▶ REQUIRED TASK 1
The forum thread about player dollar values below has KY naming what keeps dollar values from being 100% accurate. List each of those causes.
>> start TEXT PROVIDED
There’s nothing wrong with the logic of how your system works so why would I attack it? My posts were not about how your system worked internally to itself, they refer to how it would match up against the old system.

I’m saying two things;

1) I think you were not accurate when you said the original system had flaws. The flaws in the system come from the data inputs, not the way it calculates dollar values.

2) I don’t understand the point of your new system. I don’t understand its value. Or are you saying you don’t, as of yet, know if it has value and are just getting it out there?

John Burnson said...

KY, I did not ask where your projections come from. I asked “How do you determine the ‘best projections’”?

You seem 100% devoted to the current system. Presumably you have had success with it. Me, I do not believe that our methods are as sound as they can be. What I am trying to do here is explore an alternate and untried means.

KY said...

“but it’s bound to frustrate some people.”

…especially if it hasn’t been proven to return a more accurate dollar value yet.

I don’t think the normal method is piece mail at all. Its 100% calculated in a simple way. You take the best projections, assume those will be the stats for the end of the year, and divide them by the dollars available to spend. Each player gets their portion. If you used the actual end of year stats and a 50/50 split for dollars you would get exact dollar values for every player that perfectly reflect their value.

If someone spent a penny more then your dollar value using end of year stats and the other guy in your two team league spend a penny less, he would lose 100% of the time.

There’s nothing incorrect about the regular method, its the fact that the 65/35 split is up for debate, players enter the pool mid season, that many league allow keepers and that nobody performs to projection that cause the dollar values to not be 100% accurate. Now if you want to debate how to quantify those, that would add value.
>> end TEXT PROVIDED
>> start SUPPLIED MATERIAL
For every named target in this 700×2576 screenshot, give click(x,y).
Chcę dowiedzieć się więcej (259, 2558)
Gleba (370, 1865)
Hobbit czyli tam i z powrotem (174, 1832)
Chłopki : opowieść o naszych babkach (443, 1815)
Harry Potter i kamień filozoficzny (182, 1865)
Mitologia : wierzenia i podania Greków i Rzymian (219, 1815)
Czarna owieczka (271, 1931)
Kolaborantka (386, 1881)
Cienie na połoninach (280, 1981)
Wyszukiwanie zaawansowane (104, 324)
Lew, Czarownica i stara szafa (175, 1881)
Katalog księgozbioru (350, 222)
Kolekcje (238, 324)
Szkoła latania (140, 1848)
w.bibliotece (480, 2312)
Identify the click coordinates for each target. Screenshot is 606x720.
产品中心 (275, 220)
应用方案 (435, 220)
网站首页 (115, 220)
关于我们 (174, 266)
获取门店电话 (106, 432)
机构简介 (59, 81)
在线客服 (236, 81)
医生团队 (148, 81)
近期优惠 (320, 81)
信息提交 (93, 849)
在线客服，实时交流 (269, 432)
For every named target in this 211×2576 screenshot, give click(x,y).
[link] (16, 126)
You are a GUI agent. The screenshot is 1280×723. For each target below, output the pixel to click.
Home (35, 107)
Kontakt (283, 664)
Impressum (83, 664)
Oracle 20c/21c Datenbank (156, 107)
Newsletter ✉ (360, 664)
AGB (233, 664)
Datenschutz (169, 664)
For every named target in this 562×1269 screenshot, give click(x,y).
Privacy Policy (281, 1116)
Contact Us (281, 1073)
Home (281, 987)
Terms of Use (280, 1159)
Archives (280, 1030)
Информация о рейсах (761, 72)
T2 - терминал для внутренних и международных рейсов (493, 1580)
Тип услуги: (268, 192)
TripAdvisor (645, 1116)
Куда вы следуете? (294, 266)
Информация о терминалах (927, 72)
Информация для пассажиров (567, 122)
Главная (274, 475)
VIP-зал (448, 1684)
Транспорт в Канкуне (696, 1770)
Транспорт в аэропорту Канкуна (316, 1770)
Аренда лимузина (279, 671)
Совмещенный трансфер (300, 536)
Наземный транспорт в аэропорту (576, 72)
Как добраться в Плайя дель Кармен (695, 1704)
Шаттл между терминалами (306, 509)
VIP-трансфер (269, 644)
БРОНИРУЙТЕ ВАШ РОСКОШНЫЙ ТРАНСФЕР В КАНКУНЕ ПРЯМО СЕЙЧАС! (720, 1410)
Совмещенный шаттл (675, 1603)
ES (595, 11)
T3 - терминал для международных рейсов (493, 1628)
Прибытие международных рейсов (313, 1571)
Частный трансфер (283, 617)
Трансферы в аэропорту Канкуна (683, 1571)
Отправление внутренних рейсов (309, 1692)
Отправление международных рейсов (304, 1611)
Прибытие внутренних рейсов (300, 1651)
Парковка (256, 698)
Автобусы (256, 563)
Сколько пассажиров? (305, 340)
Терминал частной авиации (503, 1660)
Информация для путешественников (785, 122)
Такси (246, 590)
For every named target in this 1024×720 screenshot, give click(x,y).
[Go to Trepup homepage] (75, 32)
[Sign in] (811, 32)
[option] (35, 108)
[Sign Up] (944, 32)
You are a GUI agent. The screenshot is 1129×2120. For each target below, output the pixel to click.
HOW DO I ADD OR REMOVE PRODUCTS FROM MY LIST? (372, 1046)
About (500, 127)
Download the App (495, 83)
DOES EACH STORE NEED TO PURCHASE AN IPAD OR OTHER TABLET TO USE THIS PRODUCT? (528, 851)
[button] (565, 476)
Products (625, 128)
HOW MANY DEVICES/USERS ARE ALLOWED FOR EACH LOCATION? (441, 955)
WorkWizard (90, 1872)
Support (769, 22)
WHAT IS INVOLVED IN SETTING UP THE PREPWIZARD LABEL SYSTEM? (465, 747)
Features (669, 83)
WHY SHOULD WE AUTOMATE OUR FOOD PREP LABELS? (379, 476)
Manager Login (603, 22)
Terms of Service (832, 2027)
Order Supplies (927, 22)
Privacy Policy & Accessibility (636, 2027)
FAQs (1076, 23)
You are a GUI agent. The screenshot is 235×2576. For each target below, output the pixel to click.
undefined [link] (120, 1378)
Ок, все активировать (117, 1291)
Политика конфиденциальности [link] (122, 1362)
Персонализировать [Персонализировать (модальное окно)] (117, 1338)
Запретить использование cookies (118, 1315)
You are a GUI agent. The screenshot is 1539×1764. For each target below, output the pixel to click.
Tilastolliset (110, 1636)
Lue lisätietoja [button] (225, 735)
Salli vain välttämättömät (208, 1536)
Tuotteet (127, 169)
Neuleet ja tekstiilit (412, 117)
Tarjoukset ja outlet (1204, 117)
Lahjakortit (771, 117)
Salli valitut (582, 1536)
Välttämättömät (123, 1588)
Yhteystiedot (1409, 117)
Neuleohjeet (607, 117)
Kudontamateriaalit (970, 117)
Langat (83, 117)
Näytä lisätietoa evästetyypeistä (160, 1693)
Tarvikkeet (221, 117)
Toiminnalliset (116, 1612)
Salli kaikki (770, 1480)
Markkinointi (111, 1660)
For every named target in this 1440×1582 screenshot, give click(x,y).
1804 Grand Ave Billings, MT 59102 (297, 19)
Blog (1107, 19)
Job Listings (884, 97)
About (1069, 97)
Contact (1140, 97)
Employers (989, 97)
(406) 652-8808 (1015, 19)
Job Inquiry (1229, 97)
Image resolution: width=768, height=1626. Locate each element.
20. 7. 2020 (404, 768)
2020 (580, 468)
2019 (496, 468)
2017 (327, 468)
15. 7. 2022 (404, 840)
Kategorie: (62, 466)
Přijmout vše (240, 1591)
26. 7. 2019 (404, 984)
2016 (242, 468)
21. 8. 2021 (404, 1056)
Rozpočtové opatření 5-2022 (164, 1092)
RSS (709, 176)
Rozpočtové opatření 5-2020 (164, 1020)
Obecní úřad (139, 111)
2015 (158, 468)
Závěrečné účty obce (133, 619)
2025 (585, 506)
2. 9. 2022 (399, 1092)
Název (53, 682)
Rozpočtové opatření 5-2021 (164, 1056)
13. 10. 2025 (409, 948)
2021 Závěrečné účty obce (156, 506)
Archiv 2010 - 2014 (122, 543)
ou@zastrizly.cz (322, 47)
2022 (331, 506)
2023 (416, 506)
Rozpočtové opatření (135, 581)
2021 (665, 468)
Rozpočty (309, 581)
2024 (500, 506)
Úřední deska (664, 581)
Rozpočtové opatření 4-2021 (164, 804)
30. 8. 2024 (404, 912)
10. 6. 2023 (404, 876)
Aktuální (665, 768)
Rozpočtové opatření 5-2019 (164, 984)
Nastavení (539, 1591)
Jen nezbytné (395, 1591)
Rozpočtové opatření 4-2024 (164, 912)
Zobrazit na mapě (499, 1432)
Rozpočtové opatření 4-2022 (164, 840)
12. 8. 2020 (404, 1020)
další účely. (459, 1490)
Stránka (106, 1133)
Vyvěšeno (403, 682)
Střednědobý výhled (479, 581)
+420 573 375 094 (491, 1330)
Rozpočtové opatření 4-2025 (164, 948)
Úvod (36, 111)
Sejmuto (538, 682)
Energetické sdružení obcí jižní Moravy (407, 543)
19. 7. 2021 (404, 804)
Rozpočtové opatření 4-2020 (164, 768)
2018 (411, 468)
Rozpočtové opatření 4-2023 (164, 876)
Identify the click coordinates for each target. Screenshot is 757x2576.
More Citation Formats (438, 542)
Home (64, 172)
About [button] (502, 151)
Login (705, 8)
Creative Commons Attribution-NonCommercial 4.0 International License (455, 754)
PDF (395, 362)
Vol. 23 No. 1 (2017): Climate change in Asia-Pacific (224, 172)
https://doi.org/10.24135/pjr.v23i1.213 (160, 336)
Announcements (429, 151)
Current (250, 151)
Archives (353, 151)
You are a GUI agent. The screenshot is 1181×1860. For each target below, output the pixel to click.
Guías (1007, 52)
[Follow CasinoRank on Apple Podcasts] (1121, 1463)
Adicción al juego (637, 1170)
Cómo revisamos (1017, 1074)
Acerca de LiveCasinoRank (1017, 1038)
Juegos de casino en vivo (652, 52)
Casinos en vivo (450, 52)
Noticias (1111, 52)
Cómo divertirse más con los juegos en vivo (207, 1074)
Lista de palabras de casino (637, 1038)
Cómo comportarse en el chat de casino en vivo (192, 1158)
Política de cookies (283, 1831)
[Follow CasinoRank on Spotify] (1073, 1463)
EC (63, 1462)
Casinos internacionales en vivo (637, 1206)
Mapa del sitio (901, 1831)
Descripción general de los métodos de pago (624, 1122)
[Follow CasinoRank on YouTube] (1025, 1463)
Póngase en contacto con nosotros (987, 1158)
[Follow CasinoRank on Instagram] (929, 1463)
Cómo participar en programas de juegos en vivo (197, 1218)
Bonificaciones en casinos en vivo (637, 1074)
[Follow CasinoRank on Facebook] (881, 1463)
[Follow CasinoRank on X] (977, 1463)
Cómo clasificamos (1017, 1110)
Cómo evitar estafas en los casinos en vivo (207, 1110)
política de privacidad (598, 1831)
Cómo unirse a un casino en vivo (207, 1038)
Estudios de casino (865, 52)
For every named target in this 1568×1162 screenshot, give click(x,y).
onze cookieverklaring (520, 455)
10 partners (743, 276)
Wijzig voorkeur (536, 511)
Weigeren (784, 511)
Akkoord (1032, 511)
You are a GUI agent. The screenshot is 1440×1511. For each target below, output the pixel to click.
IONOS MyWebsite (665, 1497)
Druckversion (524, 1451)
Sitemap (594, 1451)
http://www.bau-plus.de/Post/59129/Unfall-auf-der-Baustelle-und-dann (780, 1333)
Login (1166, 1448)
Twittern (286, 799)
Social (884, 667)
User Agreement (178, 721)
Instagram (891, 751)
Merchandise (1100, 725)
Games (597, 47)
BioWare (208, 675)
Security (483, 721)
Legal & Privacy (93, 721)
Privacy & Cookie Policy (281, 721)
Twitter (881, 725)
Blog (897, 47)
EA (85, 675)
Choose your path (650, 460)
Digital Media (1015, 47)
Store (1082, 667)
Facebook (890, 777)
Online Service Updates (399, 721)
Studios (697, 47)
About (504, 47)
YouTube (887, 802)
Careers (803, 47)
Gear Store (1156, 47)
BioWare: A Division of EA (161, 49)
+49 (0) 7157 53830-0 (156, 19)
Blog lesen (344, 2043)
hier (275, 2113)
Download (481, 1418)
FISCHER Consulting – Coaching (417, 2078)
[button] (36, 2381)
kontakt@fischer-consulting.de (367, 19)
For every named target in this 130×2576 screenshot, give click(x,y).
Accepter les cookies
>> end SUPPLIED MATERIAL
▶ REQUIRED TASK 2
Copy out the listing lines starting at the line that contains "Privacy Policy & Accessibility (636, 2027)" and ending at the line that contains "Политика конфиденциальности [link]".

▶ FINAL ANSWER 1
- The 65/35 split is up for debate.
- Players enter the pool mid season.
- Many leagues allow keepers.
- Nobody performs to projection.

▶ FINAL ANSWER 2
Privacy Policy & Accessibility (636, 2027)
FAQs (1076, 23)
You are a GUI agent. The screenshot is 235×2576. For each target below, output the pixel to click.
undefined [link] (120, 1378)
Ок, все активировать (117, 1291)
Политика конфиденциальности [link] (122, 1362)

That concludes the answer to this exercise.